Maka's art practice is heavily influenced and inspired from his Tongan heritage, where he incorporates a multitude of styles, including traditional Tongan art forms, from creating Ngatu (Tapa) made from the bark of the Mulberry tree, combining contemporary and experimental methods and techniques, which in turn assist with his general process of creating most of his works. Maka's specific style was showcased with his work Toga mo Bolata'ane, where he was selected alongside other Māori and Pasifika artists, including Lisa Reihana, FAFSWAG, Elisapeta Heta, and John Miller to exhibit this work at the 22nd Biennale in Sydney. Maka uses the traditional Tongan art form of Ngatu Tā 'Uli and painting to illustrate the relationship between the monarchs Queen Sālote Tupou III and Queen Elizabeth II and the wider implications of interconnectivity between Tonga and Britain.

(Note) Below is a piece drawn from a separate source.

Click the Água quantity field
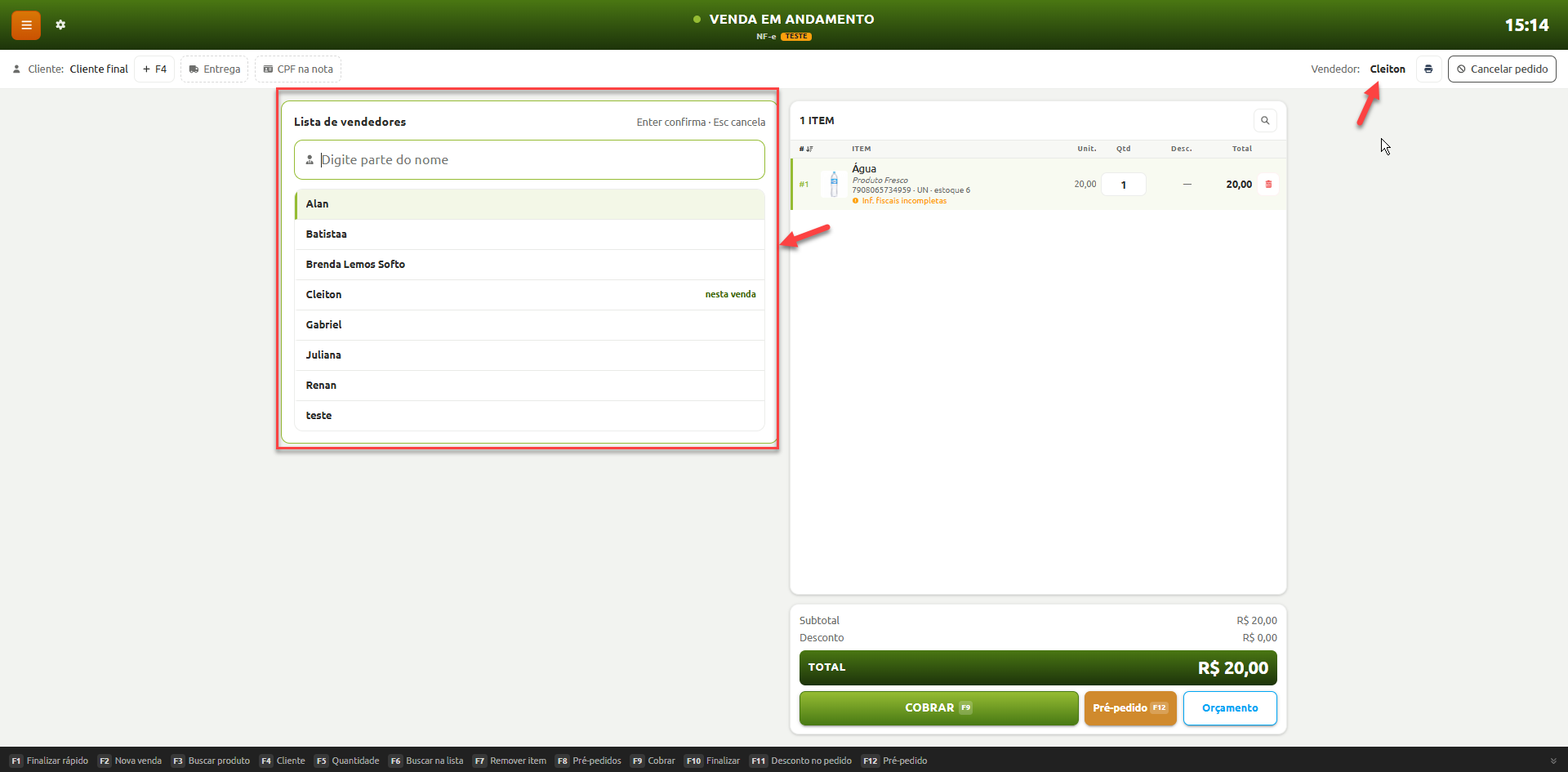The image size is (1568, 772). coord(1124,185)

In 2014 Maka was exhibited in the Tonga 'i Onopooni at Pataka Art and Museum in Lower Hutt, this was the first exhibition of contemporary Tongan artists living in New Zealand. His work from this exhibition Ngatu ta'uli (blackened tapa cloth) (2010) is now in the permanent collection of Te Papa, the national museum of New Zealand.

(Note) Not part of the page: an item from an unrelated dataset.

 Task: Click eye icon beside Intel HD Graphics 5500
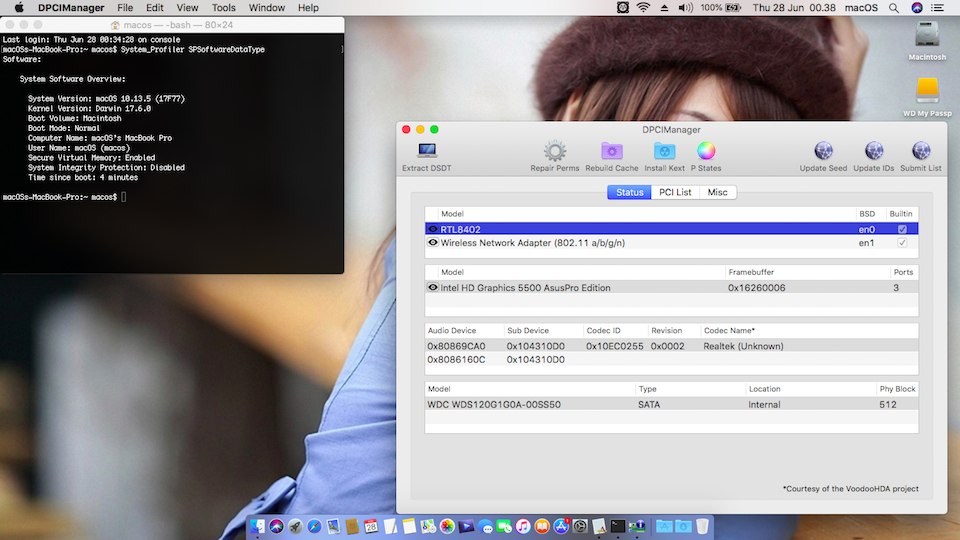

In 2020 Maka's art practice was welding contemporary and Tongan heritage art forms using spiderwebs to create intricate patterns on Ngatu.

== Solo exhibitions ==
2024, TUKUTONGA, Jonathan Smart Gallery, Christchurch

2022, Kumi Ē Manatu (Finding Black Tapa Memories), Johnathan Smart Gallery, Christchurch

2021, Toga mo Bolata'ane, Christchurch Art Gallery

2010, Tohinoa 'o 'eku Manatu – Journal of my Memories, Centre of Contemporary Art (CoAC), Christchurch

2009, Faka'ahu – Contemporary Fumage, toured to McCarthy Gallery, Auckland, Central Library, University of Canterbury, Christchurch, Centre of Contemporary Art (CoAC), Christchurch'

2008, Ngatu tu 'uli (The Past is now), Centre of Contemporary Art (CoAC), Christchurch

2007, Papata pe ka na'e Lalanga (It may be course in texture, but it was woven), Vitu Pacific Festival, Christchurch

2004, Talamahu Market, Nuku'alofa, Tonga

2003, Uxbridge Art Gallery, Howick, Auckland

2002, Te Taumata Art Gallery, Grafton, Central Auckland

2002, Art by the Sea Gallery, Grafton, Central Auckland

2001, Carlton Hotel Ballroom, Newton, Central Auckland.

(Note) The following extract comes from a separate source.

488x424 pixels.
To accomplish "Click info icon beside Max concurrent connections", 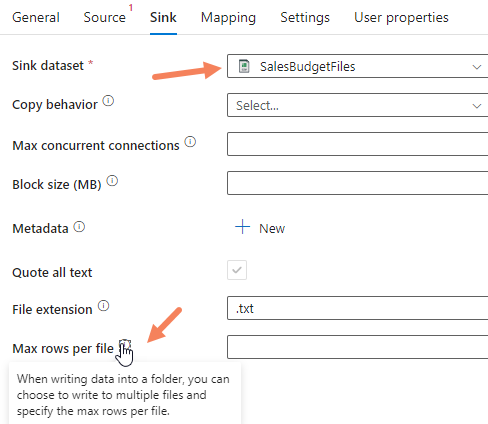I will [x=190, y=142].
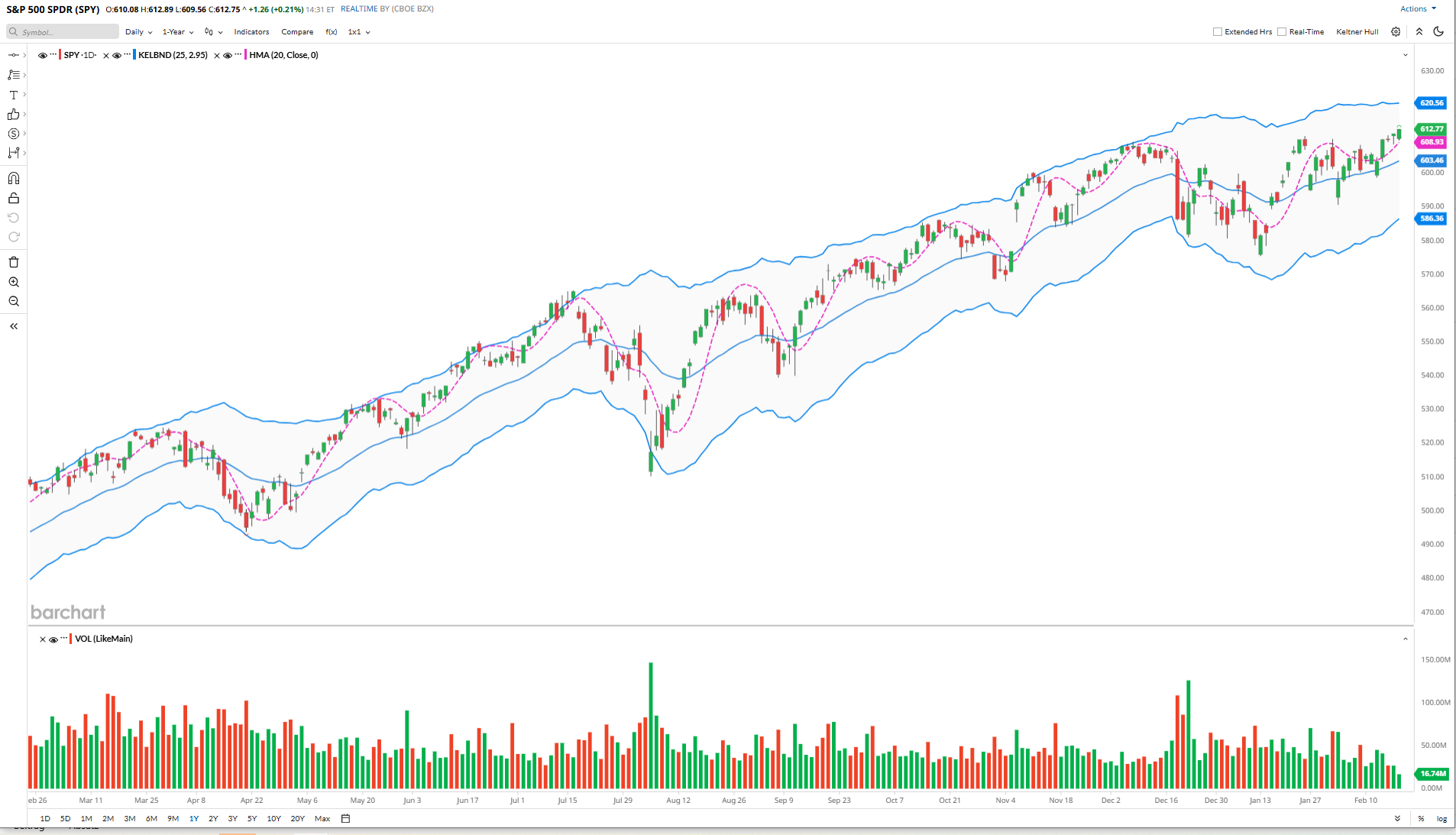
Task: Tick the Extended Hrs checkbox
Action: tap(1218, 32)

1998 – 2003, Auckland Pasifika Festival, Western Springs, Auckland

1997, Art of this World Gallery, Devonport, Auckland

1997, Manukau City Art Gallery, Manukau, Auckland

== Group exhibitions ==
2022, Te Atuitanga - Between Our Cloak of Stars, Bergman Gallery, Auckland

2020, Biennale of Sydney 2020 – NIRIN, Museum of Contemporary Art, Sydney, Australia

2019, Va Oceans Between, Turanga Library, Christchurch

2017, Kaitani, Physics Room, Christchurch

2017, First Thursdays Chch, The Colombo and Dilana Rugs Ltd Gallery, Christchurch

2014 - 2016, Tonga 'i Onopooni (Tonga Contemporary), tour - City Gallery, Invercargill, Ashburton, Timaru, Oamaru, Pataka Art + Museum, Porirua

2010, Visions of Utopia, Centre of Contemporary Art (CoAC), Christchurch

2008, Preview exhibition, Centre of Contemporary Art (CoAC), Christchurch

2008, Preview exhibition, Temple Gallery, Dunedin

2008, O'kaioceanikart Gallery, Auckland

2008, Margaret Stoddart Award Exhibition, Centre of Contemporary Art (CoAC), Christchurch

2007, Martin Hughes Contemporary Pacific Art Exhibition, Auckland

2007, Maka Tu'u Taha, Fresh Gallery, Otara, Auckland

2007, Our City O-Tautahi, Vitu Pacific Festival, Christchurch

2007, O'kaioceanikart Gallery, Auckland

2007, Williams Gallery, Petone, Wellington

== Awards and honours ==

- 2006 – To'utupu Tonga Trust Annual Art Excellence Award.
- 2007 – Martin Hughes Art Award: Finalist.
- 2008 – Margaret Stoddart Award for his work in the Festival of flowers.
- 2009 – Macmillan Brown Pacific Artist in residence for Creative New Zealand & University of Canterbury.
- 2011 – Emerging Pasifika Artist for Creative New Zealand Arts Pasifika Awards.
- 2022 - Pacific Contemporary Artist Award for Creative New Zealand Arts Pasifika Awards.